*** Records for this exercise Section Begins ***
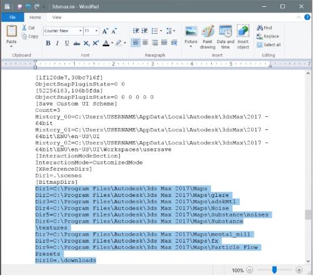Screen dimensions: 313x277
Task: Open the font size dropdown
Action: (x=96, y=31)
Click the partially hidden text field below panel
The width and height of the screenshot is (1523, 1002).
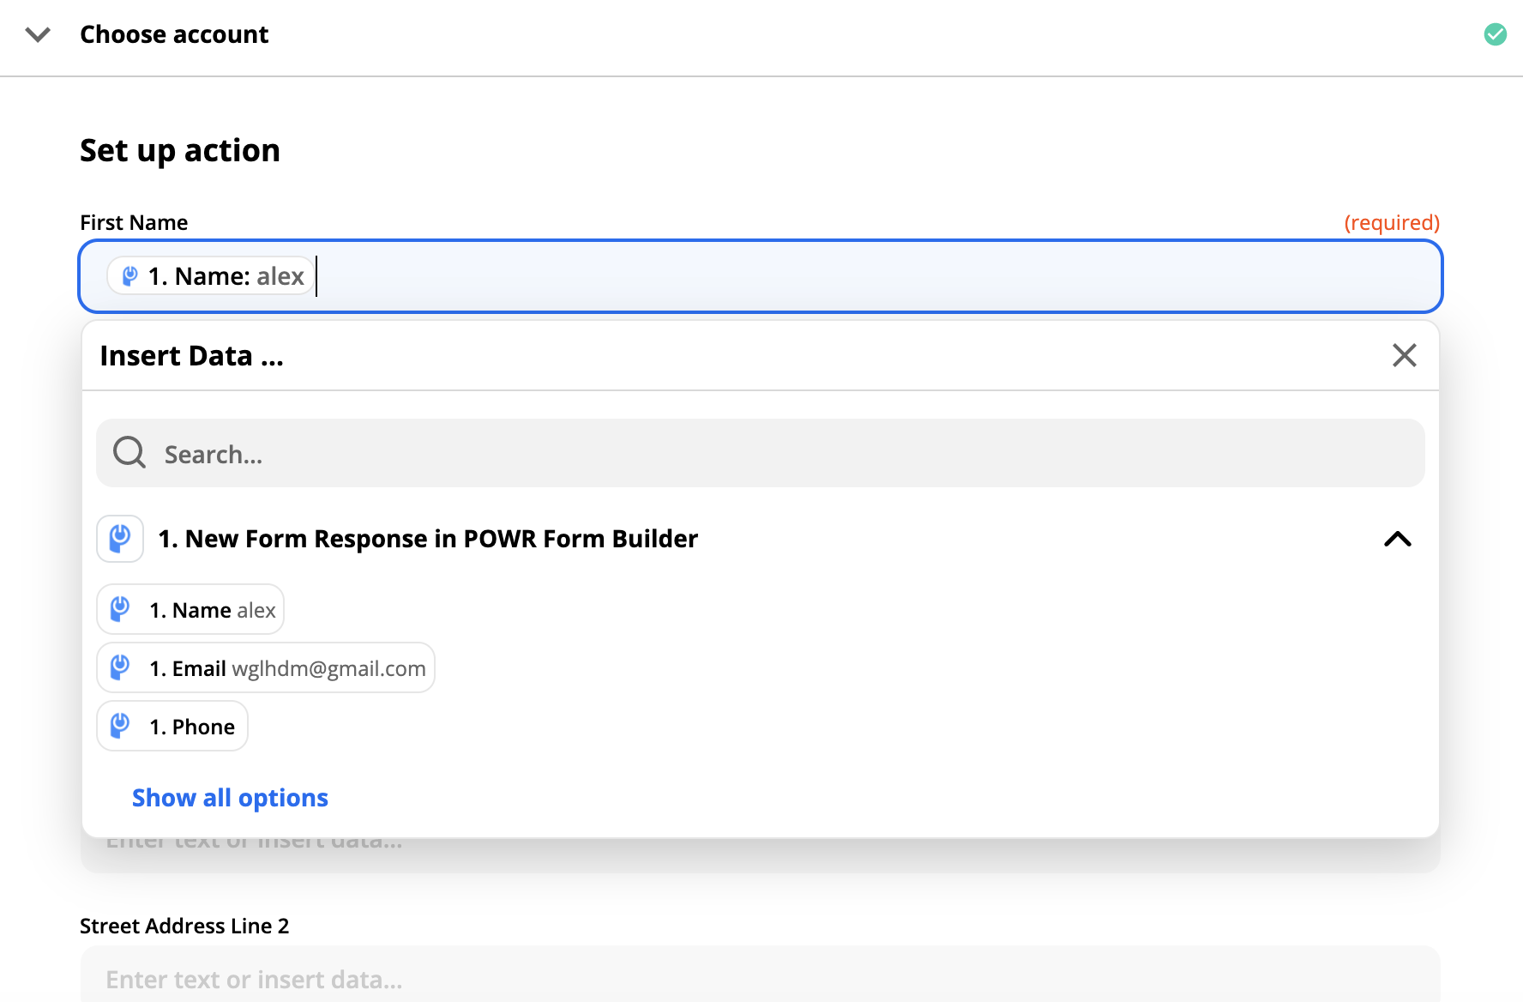(x=761, y=855)
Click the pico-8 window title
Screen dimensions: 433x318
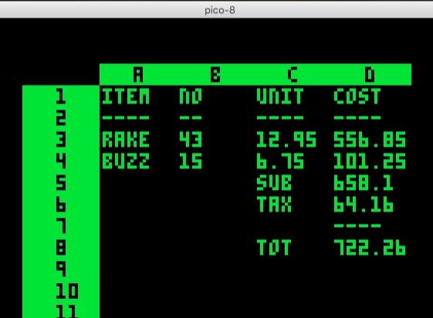tap(219, 11)
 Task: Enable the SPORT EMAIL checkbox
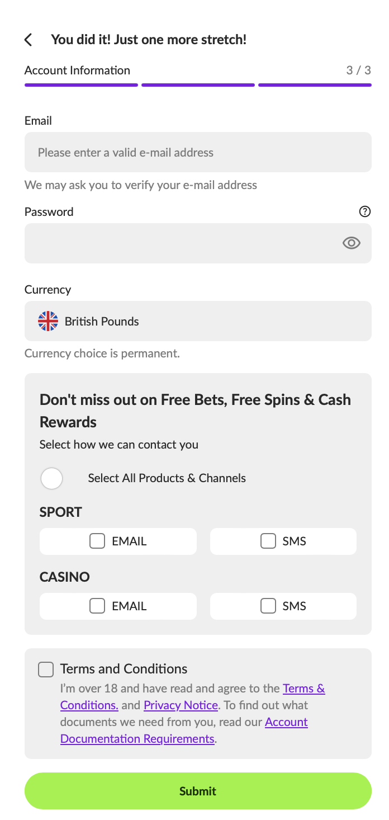click(97, 541)
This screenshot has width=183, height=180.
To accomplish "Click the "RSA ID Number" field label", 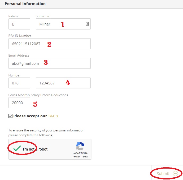I will click(x=20, y=36).
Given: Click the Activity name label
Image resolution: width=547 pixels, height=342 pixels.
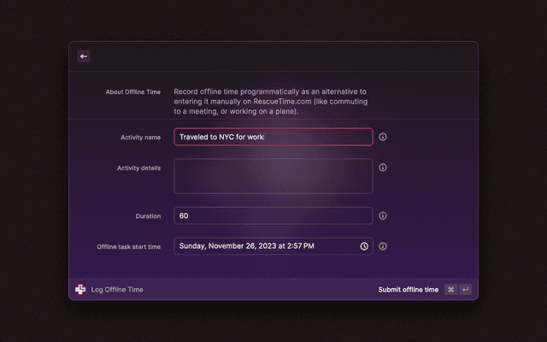Looking at the screenshot, I should click(141, 137).
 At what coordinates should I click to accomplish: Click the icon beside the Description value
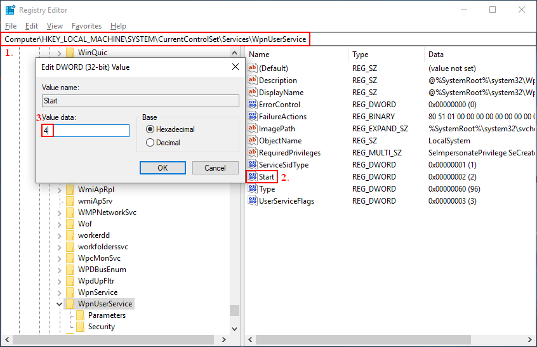point(253,81)
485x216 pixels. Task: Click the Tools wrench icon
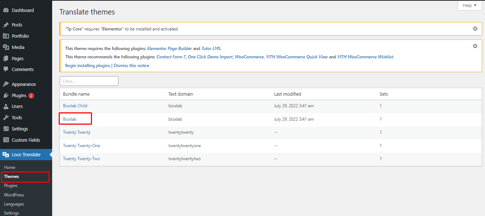pos(6,117)
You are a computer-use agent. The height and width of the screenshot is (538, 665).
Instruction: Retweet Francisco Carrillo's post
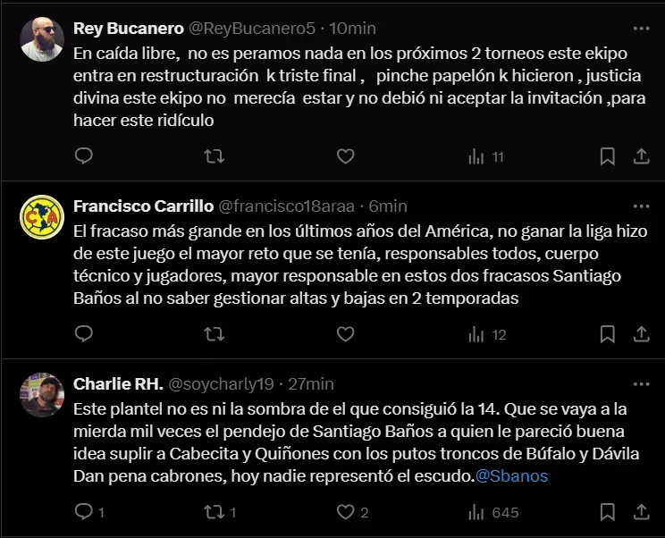(x=215, y=334)
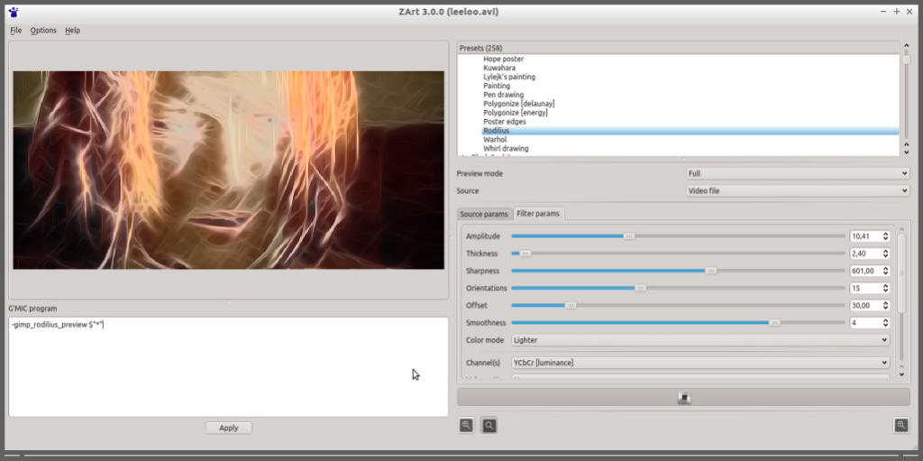Click the leftmost magnifier icon under the parameters
923x461 pixels.
(x=466, y=425)
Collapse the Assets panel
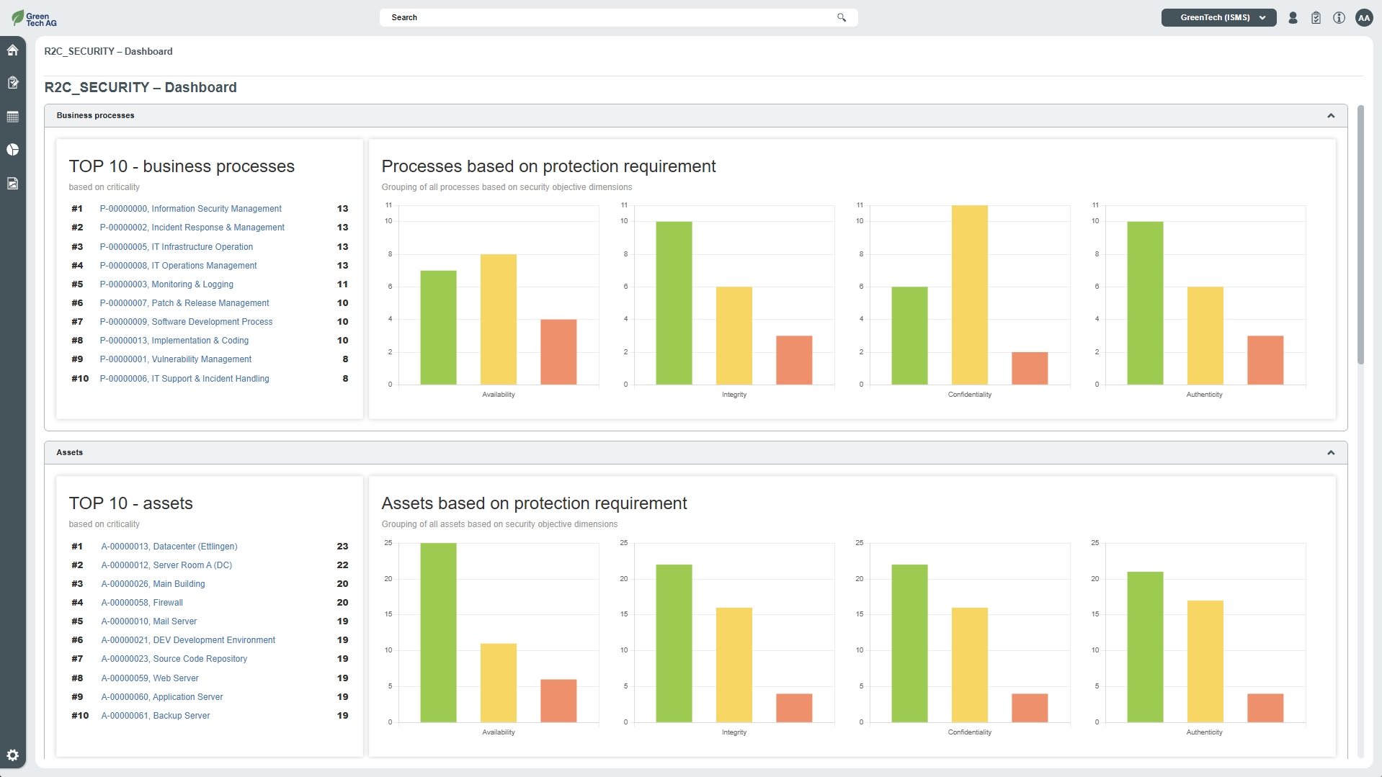The image size is (1382, 777). [1331, 453]
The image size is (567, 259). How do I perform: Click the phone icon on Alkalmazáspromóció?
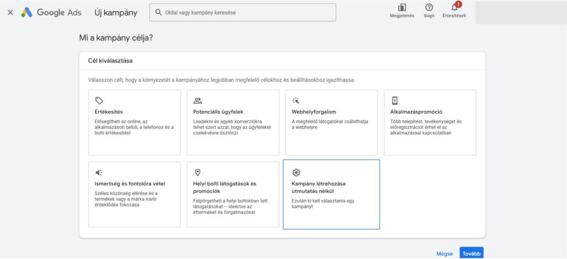(x=395, y=100)
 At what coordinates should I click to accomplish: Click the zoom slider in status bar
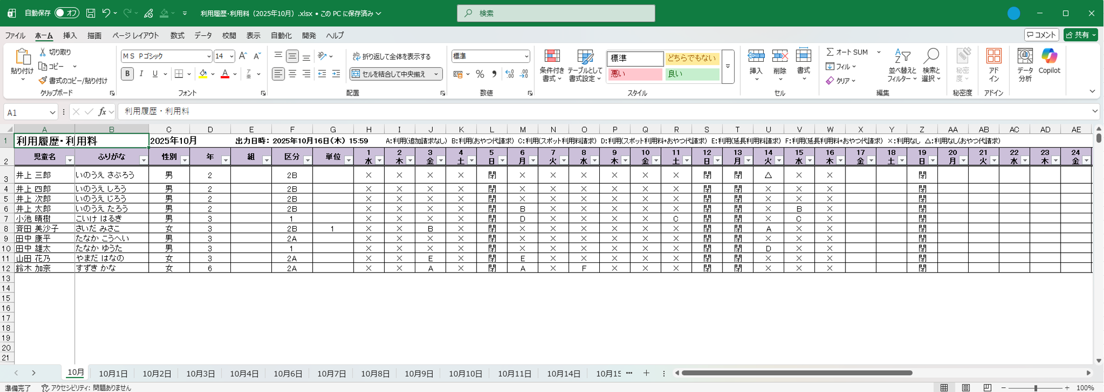[x=1036, y=388]
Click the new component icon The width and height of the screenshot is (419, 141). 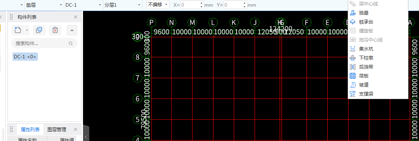pos(18,30)
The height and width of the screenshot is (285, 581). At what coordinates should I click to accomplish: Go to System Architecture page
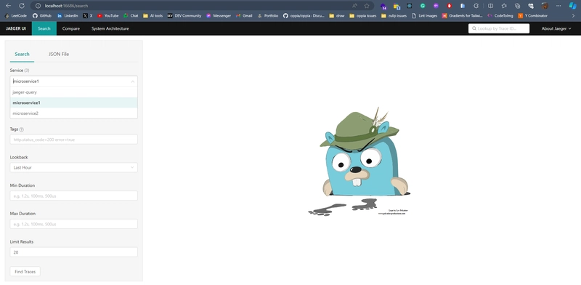pos(110,28)
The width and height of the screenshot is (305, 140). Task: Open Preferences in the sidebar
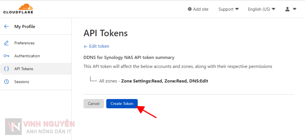pyautogui.click(x=24, y=43)
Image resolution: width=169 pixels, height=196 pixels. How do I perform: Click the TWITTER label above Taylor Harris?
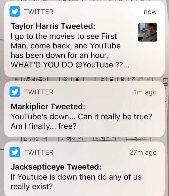[39, 12]
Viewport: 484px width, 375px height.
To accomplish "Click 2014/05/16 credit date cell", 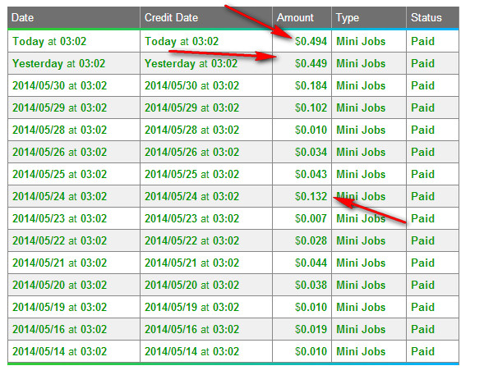I will tap(206, 329).
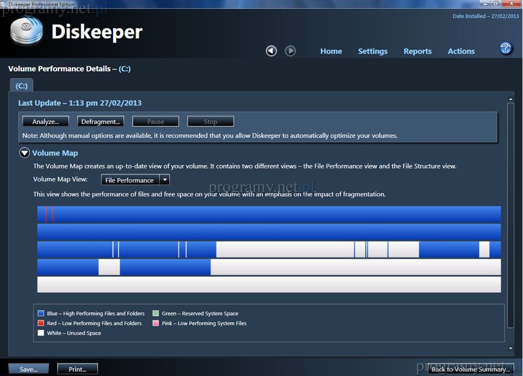Open the help question mark icon
Image resolution: width=523 pixels, height=376 pixels.
point(506,48)
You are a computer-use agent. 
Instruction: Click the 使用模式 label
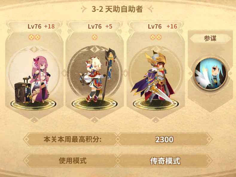pos(73,161)
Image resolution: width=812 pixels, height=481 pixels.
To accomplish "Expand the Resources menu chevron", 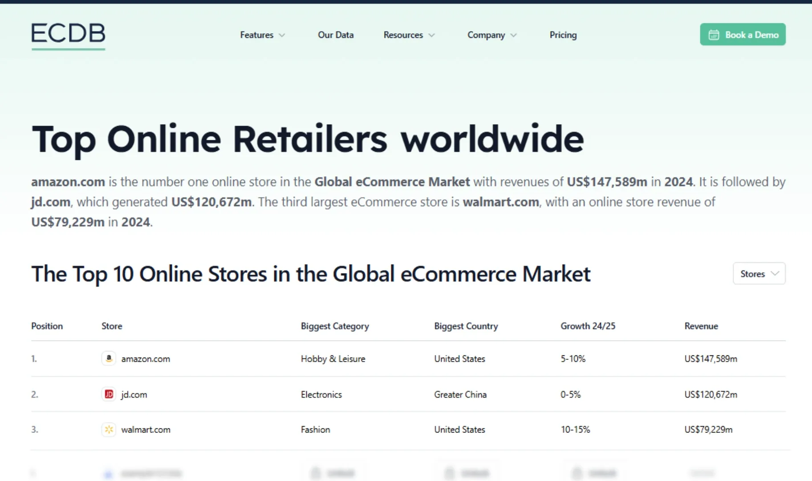I will (x=431, y=35).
*** Records for this exercise Section Ends ***
- What is being asked -
Looking at the data above, show all lines where the word "agent" occurs.

- Reply to the task -
You are a computer-use agent. The height and width of the screenshot is (538, 665).
You are a computer-use agent. 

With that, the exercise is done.